NC NAACP applauds 'scathing' report of Wake schools
The head of the state NAACP said Thursday that he hopes the Wake County Board of Education will take seriously a "scathing report" by the AdvancED accreditation agency.Posted — Updated
Atlanta-based AdvancED released the report Wednesday, saying actions by the board majority have created a "climate of uncertainty, suspicion and mistrust throughout the community." It outlined seven required actions before Nov. 30 to ensure continued accreditation of the district's 24 high schools.
"All voters, parents, teachers, students and anyone interested in improving Wake County schools should study this thorough, thoughtful and professional report," NAACP President Rev.
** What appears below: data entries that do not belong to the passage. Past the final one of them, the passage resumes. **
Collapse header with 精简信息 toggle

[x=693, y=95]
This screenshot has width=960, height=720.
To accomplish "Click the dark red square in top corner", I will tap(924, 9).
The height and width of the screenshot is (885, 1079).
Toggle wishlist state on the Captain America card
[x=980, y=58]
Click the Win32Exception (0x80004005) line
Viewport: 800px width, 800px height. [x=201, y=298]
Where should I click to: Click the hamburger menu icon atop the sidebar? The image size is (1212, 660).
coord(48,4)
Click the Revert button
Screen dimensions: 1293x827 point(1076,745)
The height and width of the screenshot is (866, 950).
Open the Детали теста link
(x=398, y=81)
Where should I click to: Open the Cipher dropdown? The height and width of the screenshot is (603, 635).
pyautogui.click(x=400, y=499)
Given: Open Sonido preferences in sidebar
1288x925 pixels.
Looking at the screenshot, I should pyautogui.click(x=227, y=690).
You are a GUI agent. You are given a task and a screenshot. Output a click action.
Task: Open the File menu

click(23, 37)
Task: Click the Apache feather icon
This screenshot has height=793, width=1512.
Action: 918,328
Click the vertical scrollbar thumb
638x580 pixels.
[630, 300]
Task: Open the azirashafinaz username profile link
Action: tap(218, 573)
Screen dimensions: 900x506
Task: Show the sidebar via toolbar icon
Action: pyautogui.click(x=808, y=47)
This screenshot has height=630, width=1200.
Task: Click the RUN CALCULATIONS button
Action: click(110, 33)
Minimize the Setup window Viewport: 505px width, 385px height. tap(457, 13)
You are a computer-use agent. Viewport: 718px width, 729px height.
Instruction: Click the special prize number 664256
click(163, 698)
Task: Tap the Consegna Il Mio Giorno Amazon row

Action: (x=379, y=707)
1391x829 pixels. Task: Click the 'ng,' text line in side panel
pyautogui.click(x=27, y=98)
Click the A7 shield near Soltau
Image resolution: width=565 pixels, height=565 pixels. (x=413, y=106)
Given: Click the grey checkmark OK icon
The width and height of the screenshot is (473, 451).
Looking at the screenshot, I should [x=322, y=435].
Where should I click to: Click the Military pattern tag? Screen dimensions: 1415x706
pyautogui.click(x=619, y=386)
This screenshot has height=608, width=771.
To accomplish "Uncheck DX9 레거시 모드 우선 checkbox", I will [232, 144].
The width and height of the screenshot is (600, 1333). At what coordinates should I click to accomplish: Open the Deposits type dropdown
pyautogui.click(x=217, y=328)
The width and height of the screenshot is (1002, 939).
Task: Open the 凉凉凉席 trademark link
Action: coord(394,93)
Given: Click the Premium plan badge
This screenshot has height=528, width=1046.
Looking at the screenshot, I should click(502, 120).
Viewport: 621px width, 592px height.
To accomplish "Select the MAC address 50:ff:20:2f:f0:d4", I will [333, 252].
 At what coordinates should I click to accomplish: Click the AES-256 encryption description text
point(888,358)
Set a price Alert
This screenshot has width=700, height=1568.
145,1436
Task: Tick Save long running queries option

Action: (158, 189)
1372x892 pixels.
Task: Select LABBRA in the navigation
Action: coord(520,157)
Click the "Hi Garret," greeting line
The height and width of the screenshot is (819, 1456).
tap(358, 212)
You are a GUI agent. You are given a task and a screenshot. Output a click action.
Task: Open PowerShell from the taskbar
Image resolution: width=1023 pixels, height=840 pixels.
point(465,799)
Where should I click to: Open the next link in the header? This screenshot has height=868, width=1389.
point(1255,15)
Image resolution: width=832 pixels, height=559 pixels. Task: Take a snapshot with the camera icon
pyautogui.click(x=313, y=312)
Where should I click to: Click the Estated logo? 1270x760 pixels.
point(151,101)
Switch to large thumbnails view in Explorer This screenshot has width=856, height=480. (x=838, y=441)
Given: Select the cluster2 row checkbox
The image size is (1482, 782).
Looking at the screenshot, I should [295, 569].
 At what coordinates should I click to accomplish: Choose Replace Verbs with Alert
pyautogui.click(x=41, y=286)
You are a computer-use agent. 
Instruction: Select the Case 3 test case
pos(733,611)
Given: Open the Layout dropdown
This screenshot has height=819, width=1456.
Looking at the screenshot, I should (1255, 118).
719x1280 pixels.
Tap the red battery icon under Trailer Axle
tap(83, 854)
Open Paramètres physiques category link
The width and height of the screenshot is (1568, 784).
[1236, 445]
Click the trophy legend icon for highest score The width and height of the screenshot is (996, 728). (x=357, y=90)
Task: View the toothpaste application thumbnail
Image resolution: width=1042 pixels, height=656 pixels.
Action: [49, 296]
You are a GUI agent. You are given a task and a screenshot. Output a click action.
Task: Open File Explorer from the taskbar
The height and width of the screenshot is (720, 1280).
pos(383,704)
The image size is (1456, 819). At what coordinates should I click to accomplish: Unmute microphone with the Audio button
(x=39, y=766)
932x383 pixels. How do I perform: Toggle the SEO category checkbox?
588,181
William Barber said.
"It is a sad confirmation of our position, but what is sadder is the majority of the board continuing to fight against policies designed to provide every child a high-quality, constitutional, well-funded, diverse public education," he continued.
The civil rights group filed a complaint with AdvancED last year after the board adopted a new policy that focuses partly on assigning students to schools based on where they live rather than on socio-economic diversity.
Critics say the policy, which takes effect in 2012-2013, will deny economically disadvantaged students their right to an equal education.
Wake County schools Superintendent Tony Tata said Wednesday that he welcomed the results of the AdvancED review and that he intends to "aggressively implement" the group's recommendations.
The steps include developing a strategic plan, analyzing and revising the "node" system of assigning students, providing ongoing training for school board members and implementing a policy review process.